# [YOUR INSTRUCTIONS]
Rewrite everything from the line containing "Image resolution: width=1701" down to the line containing "(x=604, y=361)" as a two-column CSV with the headers instruction and click. Give one row per item in the material, each field quoted, with line breaks turned into spaces, and leave out the pictures.

━━━━━ SUPPLIED DATA

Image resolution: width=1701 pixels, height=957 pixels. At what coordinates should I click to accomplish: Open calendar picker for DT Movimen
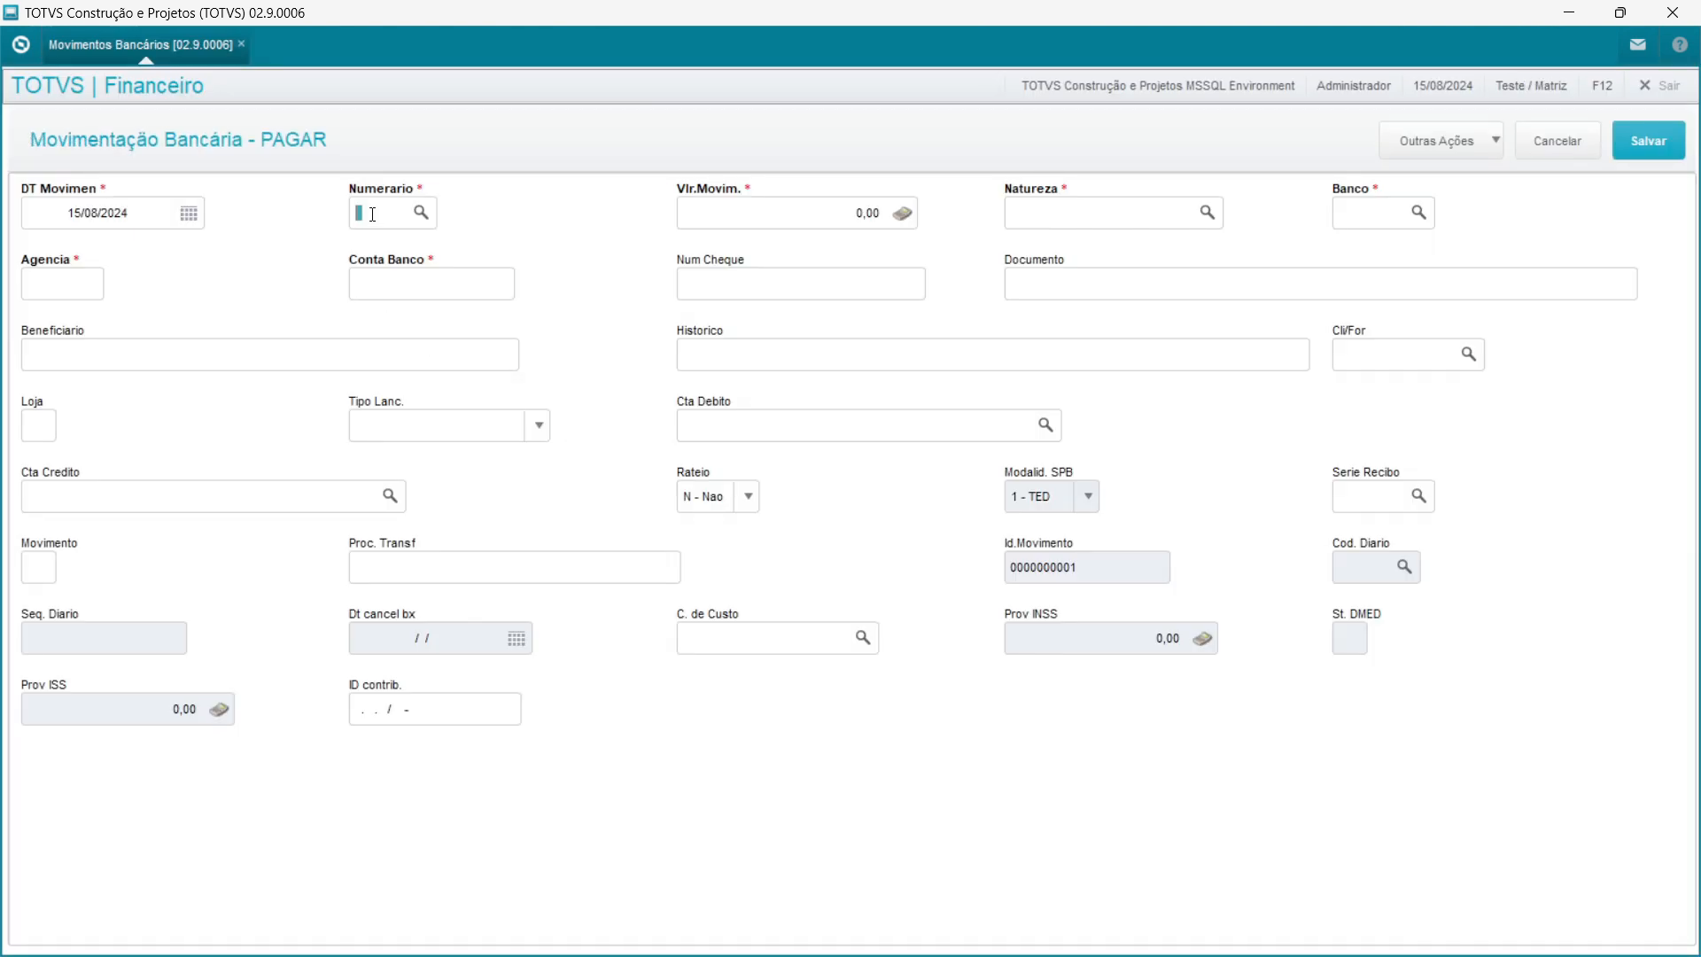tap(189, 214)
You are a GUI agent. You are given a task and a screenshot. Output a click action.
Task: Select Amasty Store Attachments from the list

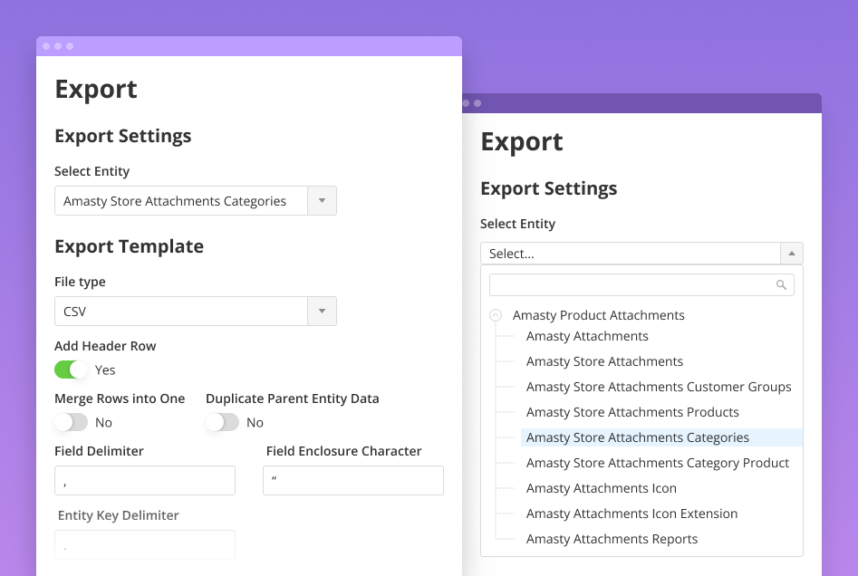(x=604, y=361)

━━━━━━━━━━
━━━━━ SUPPLIED DATA

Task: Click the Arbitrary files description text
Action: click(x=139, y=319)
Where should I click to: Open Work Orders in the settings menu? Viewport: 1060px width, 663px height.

━━━━━━━━━━

# [EXERCISE ANSWER]
instruction,click
"Image resolution: width=1701 pixels, height=957 pixels. At what coordinates should I click to accomplish: Open calendar picker for DT Movimen","tap(189, 214)"
"You are a GUI agent. You are given a task and a screenshot. Output a click action. Task: Select Amasty Store Attachments from the list","(x=604, y=361)"